Foto: Reprodução
O Ministério Público do Paraná (MPPR) denunciou a mãe do adolescente de 15 anos apontado como principal suspeito do ataque a tiros ocorrido em uma conveniência de Campo Mourão. A informação foi divulgada nesta terça-feira (21), pela 4ª Promotoria de Justiça do município.
A mulher, de 33 anos, é acusada pela prática de crimes na modalidade de omissão penalmente relevante, por supostamente ter deixado de agir diante da presença de materiais ilícitos e de alto potencial lesivo mantidos na residência da família.
O ataque aconteceu na última sexta-feira (17) e resultou na morte de duas pessoas e em ferimentos gravíssimos em outras três. O caso teve grande repercussão na região e segue sendo investigado pelas autoridades.

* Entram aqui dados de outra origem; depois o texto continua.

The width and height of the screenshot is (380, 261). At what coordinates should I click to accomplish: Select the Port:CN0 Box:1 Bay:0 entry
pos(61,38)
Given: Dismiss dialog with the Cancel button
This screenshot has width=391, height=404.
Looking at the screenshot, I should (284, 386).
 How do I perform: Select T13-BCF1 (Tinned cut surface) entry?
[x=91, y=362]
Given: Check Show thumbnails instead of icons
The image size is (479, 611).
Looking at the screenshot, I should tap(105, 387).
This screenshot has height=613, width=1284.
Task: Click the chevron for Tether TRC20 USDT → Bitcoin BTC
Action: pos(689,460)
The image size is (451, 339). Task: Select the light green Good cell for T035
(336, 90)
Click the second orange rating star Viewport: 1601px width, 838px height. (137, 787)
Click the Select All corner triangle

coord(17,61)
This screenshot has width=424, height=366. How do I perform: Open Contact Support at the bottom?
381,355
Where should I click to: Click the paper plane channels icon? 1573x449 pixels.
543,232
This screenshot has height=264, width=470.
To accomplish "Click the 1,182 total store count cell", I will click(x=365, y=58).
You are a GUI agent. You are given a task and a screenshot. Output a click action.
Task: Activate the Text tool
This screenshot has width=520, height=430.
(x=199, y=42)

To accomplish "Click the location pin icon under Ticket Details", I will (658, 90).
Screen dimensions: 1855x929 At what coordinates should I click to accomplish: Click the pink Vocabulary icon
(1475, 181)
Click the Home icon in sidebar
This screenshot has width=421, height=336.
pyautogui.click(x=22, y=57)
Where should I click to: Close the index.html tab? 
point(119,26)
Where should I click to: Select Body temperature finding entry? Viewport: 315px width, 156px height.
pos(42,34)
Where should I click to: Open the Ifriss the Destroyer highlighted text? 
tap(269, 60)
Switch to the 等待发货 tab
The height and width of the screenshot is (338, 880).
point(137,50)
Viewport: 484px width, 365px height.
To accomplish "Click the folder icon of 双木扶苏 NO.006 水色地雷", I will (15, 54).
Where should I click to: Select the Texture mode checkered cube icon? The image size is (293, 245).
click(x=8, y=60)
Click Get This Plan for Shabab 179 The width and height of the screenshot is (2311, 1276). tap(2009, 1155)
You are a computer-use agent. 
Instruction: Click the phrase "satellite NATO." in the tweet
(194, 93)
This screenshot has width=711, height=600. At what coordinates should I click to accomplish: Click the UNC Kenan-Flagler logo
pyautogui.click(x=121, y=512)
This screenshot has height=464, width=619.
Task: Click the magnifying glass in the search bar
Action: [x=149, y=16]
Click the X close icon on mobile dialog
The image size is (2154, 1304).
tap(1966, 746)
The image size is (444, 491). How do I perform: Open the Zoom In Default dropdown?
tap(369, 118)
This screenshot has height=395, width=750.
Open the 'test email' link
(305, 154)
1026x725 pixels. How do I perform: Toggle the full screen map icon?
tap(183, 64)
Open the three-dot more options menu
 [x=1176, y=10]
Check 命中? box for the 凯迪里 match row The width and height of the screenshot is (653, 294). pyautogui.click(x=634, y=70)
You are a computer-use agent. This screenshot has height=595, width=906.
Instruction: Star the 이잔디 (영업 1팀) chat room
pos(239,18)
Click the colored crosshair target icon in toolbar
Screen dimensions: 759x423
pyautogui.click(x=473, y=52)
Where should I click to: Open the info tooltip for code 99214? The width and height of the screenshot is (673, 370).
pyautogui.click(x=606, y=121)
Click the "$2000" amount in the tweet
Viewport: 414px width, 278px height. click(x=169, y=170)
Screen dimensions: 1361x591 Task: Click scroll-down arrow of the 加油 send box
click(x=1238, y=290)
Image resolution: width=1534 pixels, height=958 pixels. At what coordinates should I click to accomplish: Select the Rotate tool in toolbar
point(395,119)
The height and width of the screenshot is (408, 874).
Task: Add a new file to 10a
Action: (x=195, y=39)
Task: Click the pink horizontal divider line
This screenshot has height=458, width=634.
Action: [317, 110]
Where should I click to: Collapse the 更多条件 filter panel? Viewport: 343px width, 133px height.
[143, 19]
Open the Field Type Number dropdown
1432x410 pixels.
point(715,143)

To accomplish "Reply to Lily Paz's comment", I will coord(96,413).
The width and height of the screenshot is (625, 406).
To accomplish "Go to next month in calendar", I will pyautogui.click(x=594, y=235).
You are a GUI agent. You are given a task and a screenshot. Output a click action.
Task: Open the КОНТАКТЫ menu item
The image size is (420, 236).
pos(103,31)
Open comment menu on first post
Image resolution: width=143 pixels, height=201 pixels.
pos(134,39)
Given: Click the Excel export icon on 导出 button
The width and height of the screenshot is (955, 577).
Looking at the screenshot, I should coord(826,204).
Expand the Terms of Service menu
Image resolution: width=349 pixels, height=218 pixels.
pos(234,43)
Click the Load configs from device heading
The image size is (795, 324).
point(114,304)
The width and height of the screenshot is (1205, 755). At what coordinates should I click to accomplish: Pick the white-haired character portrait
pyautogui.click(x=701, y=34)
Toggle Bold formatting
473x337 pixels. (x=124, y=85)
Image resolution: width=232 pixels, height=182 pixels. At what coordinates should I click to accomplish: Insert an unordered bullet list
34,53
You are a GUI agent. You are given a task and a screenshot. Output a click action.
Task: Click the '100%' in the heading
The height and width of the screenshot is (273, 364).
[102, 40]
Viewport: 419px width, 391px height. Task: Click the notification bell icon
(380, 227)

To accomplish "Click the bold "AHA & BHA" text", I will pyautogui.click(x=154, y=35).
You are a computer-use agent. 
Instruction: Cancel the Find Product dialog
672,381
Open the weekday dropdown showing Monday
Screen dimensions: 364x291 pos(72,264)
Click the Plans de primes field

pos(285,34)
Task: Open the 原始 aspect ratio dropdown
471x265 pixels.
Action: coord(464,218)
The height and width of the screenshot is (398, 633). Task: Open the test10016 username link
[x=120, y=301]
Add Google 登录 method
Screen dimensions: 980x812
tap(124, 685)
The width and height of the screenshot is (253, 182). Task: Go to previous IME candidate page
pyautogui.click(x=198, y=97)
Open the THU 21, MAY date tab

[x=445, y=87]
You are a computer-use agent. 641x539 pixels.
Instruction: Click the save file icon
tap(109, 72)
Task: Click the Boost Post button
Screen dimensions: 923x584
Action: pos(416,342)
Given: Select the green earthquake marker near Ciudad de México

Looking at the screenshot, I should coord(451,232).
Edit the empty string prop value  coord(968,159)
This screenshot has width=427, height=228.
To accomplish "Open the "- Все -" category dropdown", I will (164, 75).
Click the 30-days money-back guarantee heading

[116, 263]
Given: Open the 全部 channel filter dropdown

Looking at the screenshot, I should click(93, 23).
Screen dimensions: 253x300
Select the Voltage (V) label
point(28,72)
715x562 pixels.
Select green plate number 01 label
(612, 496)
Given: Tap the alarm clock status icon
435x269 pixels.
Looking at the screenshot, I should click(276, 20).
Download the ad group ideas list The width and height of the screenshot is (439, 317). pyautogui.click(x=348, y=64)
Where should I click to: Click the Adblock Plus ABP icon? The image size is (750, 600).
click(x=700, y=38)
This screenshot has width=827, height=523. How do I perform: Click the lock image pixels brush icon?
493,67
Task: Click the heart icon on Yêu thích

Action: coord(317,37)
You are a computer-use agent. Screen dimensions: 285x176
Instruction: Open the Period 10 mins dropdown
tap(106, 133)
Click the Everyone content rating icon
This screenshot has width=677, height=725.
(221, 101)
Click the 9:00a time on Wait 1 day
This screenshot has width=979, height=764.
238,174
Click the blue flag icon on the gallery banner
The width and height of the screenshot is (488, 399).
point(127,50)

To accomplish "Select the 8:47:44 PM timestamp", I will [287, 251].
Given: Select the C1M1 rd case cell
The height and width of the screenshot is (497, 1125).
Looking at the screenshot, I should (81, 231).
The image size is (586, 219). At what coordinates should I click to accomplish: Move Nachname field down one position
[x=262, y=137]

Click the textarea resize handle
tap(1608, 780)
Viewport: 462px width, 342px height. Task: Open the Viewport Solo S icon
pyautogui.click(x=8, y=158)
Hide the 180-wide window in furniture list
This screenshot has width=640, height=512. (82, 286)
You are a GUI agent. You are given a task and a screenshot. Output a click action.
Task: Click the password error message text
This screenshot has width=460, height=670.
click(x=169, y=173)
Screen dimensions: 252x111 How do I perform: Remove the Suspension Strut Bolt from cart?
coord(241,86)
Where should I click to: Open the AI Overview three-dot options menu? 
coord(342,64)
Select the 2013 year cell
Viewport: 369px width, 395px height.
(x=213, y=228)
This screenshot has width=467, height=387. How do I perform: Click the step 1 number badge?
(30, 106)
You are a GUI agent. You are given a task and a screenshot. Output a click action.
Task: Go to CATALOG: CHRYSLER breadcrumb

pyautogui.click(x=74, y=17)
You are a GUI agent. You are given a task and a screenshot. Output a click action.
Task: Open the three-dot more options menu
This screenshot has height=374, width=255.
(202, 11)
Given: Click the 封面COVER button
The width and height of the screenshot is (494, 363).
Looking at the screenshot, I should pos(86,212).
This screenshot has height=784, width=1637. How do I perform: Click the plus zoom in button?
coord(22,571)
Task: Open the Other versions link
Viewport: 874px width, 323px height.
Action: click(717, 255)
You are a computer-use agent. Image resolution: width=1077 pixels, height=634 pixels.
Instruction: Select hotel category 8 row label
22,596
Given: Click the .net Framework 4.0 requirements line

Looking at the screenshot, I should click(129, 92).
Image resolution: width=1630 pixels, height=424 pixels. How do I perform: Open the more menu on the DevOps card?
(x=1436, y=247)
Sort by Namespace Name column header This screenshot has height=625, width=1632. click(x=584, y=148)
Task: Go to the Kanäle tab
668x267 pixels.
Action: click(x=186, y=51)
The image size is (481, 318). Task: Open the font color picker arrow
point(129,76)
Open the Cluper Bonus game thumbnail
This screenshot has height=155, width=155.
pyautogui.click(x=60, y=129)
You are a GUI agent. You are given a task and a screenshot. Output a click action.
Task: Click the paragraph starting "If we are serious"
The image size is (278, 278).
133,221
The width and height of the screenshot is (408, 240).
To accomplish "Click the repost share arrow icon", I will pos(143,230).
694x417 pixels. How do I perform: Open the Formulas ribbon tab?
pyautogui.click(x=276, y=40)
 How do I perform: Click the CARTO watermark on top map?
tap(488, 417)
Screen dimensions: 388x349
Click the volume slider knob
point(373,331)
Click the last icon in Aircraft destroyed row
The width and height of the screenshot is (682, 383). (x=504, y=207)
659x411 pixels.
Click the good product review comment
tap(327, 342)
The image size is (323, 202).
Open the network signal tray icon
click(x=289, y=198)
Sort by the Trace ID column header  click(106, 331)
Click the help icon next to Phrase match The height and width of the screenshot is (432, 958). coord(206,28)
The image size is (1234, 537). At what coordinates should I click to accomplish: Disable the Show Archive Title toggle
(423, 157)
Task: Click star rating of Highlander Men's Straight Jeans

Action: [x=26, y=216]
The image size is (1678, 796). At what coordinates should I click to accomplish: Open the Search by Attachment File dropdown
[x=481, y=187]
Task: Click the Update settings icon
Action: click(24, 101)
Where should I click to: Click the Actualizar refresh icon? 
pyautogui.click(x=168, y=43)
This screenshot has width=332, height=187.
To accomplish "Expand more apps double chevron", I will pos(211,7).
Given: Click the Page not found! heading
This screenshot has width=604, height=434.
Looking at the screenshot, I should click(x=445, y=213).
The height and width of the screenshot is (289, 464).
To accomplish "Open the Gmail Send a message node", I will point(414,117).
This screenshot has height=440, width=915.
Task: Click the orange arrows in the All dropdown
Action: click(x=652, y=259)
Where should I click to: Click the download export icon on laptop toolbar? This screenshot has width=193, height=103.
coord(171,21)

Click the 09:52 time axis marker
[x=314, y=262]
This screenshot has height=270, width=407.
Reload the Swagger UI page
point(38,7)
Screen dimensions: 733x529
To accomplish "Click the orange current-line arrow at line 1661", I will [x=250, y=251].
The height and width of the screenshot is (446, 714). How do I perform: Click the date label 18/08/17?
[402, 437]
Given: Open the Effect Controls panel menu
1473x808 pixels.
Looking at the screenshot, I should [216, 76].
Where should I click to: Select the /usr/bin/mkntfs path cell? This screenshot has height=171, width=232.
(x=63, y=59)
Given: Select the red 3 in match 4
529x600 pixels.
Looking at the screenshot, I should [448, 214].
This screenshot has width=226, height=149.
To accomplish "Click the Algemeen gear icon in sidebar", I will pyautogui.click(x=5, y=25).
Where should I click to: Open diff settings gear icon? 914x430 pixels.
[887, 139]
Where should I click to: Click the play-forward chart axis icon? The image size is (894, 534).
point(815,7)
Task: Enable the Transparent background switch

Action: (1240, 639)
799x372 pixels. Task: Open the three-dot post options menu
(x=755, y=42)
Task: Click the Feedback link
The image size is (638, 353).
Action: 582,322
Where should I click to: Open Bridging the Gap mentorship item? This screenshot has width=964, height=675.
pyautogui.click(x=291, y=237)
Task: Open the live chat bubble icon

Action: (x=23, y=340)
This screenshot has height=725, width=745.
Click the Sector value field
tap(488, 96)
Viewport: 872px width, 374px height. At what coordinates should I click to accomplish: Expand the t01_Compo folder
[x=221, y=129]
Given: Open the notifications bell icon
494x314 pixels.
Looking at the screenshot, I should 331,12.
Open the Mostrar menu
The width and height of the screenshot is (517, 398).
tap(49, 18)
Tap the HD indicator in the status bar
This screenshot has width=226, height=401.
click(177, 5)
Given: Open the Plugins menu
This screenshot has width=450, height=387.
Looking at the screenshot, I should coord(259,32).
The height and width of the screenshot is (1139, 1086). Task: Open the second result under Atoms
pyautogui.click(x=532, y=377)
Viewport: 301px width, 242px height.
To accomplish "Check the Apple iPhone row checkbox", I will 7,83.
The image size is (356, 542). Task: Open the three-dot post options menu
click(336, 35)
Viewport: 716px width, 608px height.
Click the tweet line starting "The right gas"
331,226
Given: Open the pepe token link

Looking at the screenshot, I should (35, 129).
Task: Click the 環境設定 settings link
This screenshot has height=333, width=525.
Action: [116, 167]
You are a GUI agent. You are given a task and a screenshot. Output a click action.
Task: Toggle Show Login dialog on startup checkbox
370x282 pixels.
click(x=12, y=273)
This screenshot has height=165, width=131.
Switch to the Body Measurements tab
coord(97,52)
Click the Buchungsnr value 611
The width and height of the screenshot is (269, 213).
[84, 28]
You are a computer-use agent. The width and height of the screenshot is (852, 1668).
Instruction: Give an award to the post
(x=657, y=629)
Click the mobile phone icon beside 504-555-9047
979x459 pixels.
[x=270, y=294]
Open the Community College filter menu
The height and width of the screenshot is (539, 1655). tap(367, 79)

Assista abaixo (CENAS FORTES):
Após o atentado, policiais militares realizaram buscas na casa da família e apreenderam diversos itens, entre eles dois cartuchos intactos de calibre .38, cerca de 500 metros de cordel detonante – material explosivo de uso industrial –, seis antenas de bloqueador de sinal de radiofrequência, conhecido como “jammer”, além de porções de maconha e uma unidade de substância semelhante ao ecstasy.
Segundo o Ministério Público, as investigações apontaram que a mãe do adolescente tinha conhecimento de que o filho escondia os materiais no imóvel.
Conforme a denúncia, mesmo ciente do perigo e da ilegalidade da situação, ela teria concordado com a permanência dos objetos na residência e deixado de comunicar os fatos às autoridades ou adotar medidas para impedir a atividade ilícita.
Pelos fatos apurados, a mulher foi denunciada pelos crimes de posse irregular de munição de uso permitido, posse ilegal de artefato explosivo e desenvolvimento clandestino de atividade de telecomunicação, todos na modalidade omissiva e em concurso material.
Além das penas previstas na legislação, o Ministério Público também requereu à Justiça a fixação de uma indenização mínima de R$ 40 mil por danos morais coletivos.
O adolescente de 15 anos segue sendo apontado como o principal suspeito de ter efetuado os disparos no ataque registrado em Campo Mourão. O caso continua sob investigação.